What you should do: Write the next part of the write-up on loading SDL functions at runtime with dlsym and GetProcAddress, starting right after its last sentence.

Reading passage:
You need to link your programs to the dl library for this to work (such as -ldl in gcc).

The returned handle can be used to retrieve symbol addresses and then to convert them to function pointers. Theres dlsym() on POSIX and GetProcAddress() on Windows machines. The following code does that cross-platform for SDL_SetVideoMode():

SDL_Surface * (*p_SDL_SetVideoMode)(int, int, int, Uint32);
#ifdef _WIN32
    p_SDL_SetVideoMode = 
        (SDL_Surface * (*)(int, int, int, Uint32)) GetProcAddress(libhandle, "SDL_SetVideoMode");
    p_SDL_SetVideoMode = 
        (SDL_Surface * (*)(int, int, int, Uint32)) dlsym(libhandle, "SDL_SetVideoMode");

You need to look at the header files (/usr/include/SDL/SDL_video.h) for the exact declaration (return and parameter types).

Theres a problem here, when casting from an void pointer that is returned by dlsym() to a function pointer which is prohibited by the C/C++ ISO standards. I’m using a simple explicit (C-style) cast here and in practice, I not even encountered a warning with modern compilers.

Johan Petersson has written an article (When standards collide: the problem with dlsym) about that problem in Scatter/Gather thoughts, I want to quote:

You probably noticed that I omitted the C-style cast from my earlier example. Alas, most C and C++ compilers will allow the conversion when you use a C-style cast. You may not even get a warning, even though it’s prohibited in ISO C as well as ISO C++. This kind of conversion is a common compiler extension. So common, in fact, that many people don’t realize it’s not in the standards.

The article is from 2004, I don’t know if the current C/C++ standards had changed any of that.

In the last code snippet theres an redundancy that can be resolved by using a typedef instead:

typedef SDL_Surface * (*Type_SDL_SetVideoMode)(int, int, int, Uint32);
Type_SDL_SetVideoMode p_SDL_SetVideoMode;
#ifdef _WIN32
    p_SDL_SetVideoMode = (Type_SDL_SetVideoMode) GetProcAddress(libhandle, "SDL_SetVideoMode");
    p_SDL_SetVideoMode = (Type_SDL_SetVideoMode) dlsym(libhandle, "SDL_SetVideoMode");

Thats everything you need to call that function: (p_SDL_SetVideoMode)(...); The major problem here is that SDL has over 200 functions that “must” be declared and addressed this way. I’ve written a ruby script for Linux that does that for the SDL headers within /usr/include/SDL, at first it reads the symbol names directly from the shared library utilizing nm, then it parses the header files for the function declarations found by nm and generates the code for the pointer declaration and explicit casts (/dlsym calls) automatically.

Data segment:
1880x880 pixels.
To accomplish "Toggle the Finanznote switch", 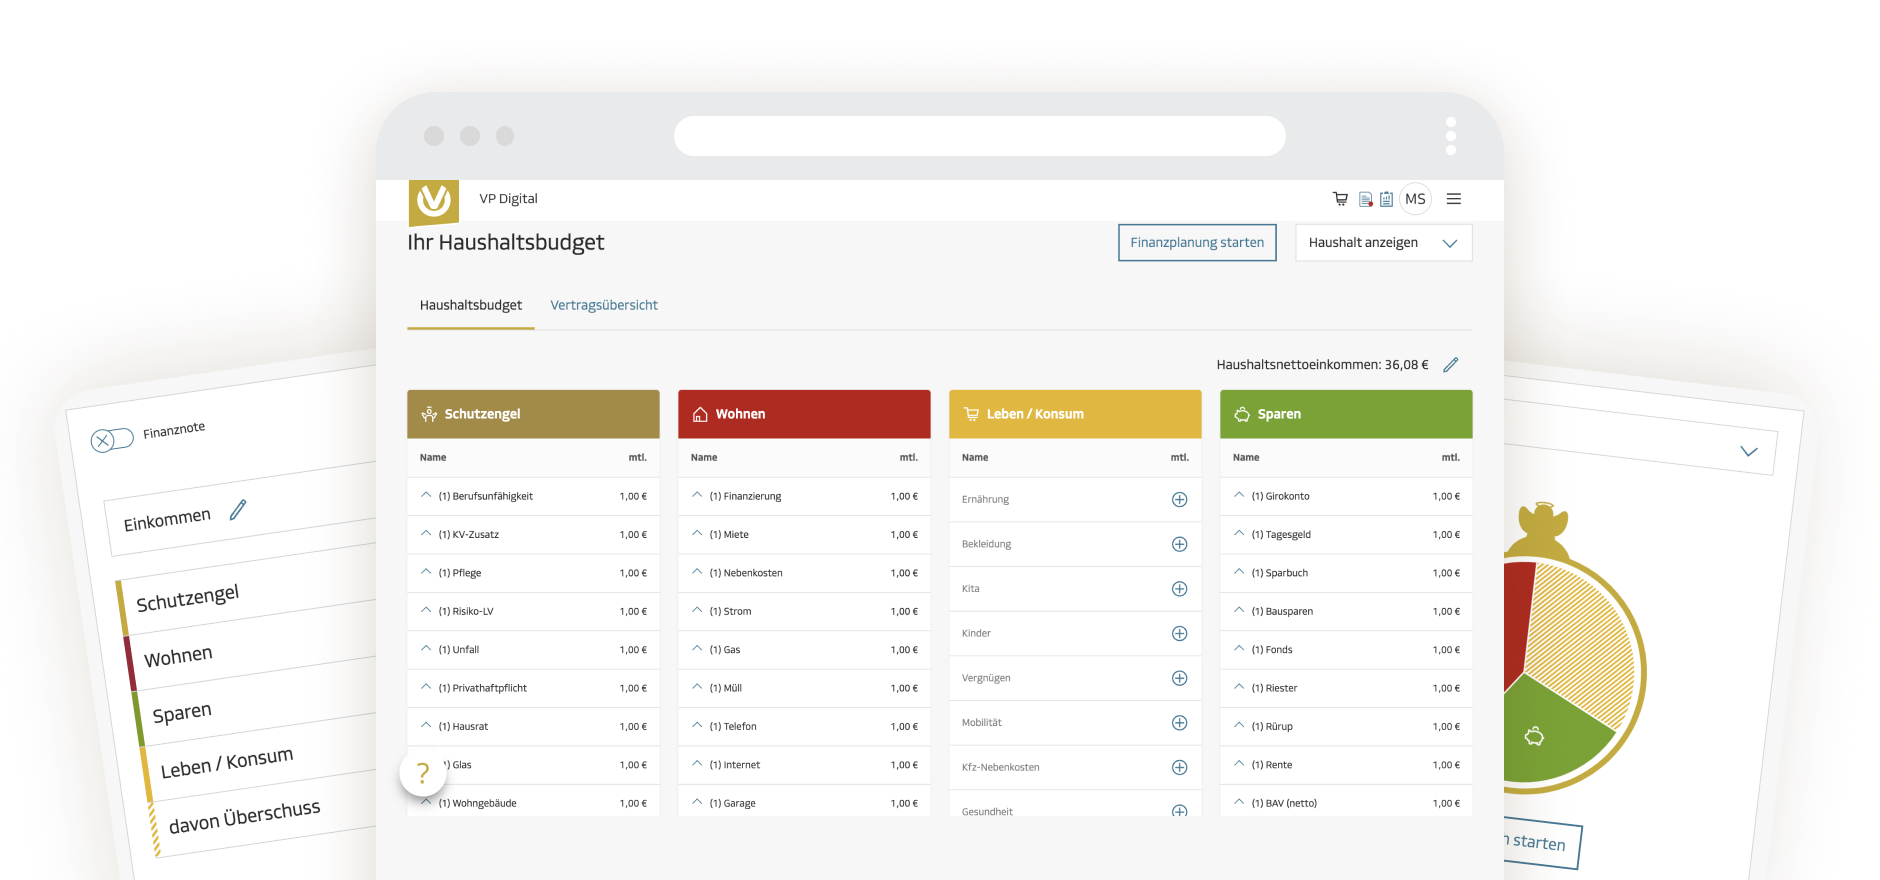I will [112, 440].
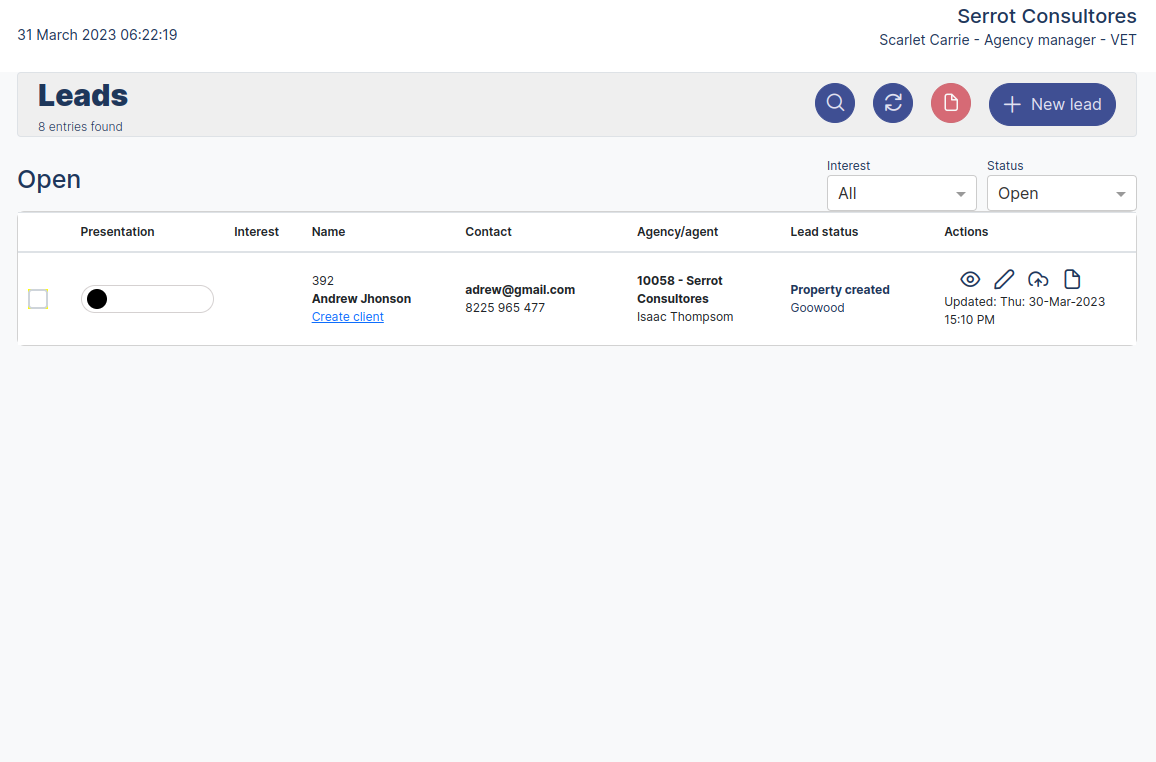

Written answer:
I’ve created some example code that defines an abstract class DLLoader and an implementation DLLoaderSDL that includes an struct with the automatically generated function pointers etc. The test program loads the library and shows a SDL window for 3 seconds.
I’ve tested the program with GCC 4.5.0 (Linux), GCC 3.4.5 (Windows MinGW) and CL 14.0 (Windows VC++). I also added Makefiles for each of those compiler suites.

Update: I’m currently working on a new project that involves this dynamic loading and I’ve created a much more improved and flexible ruby script for parsing header files and built dynamic loader scripts:

Usage: src/dlib/dlib_generator.rb [OPTIONS]
Parse shared library binary and headers to generate code for a dynamic loader.

You need at least specify a name, a header file (or directory) and a prototype
pattern. The binary options are optional, but can help to improve the result.

Generator Options:
    -n, --name NAME                  The name used to identify the library
    -t, --template FILE              Use FILE as generator template 
                                     (Default: dlib_generator.tpl)
    -c, --config FILE                Use FILE for configuration, overwrites other options
    -w, --write [FILE]               Write generated code to FILE, in addition to stdout
                                     (Default file: CLibraryLoader#{}.hpp)
                                     Need to be specified after name!
    -d, --define                     Create a C macro for each procedure
    -i, --include a.hpp,b.hpp        List include header files.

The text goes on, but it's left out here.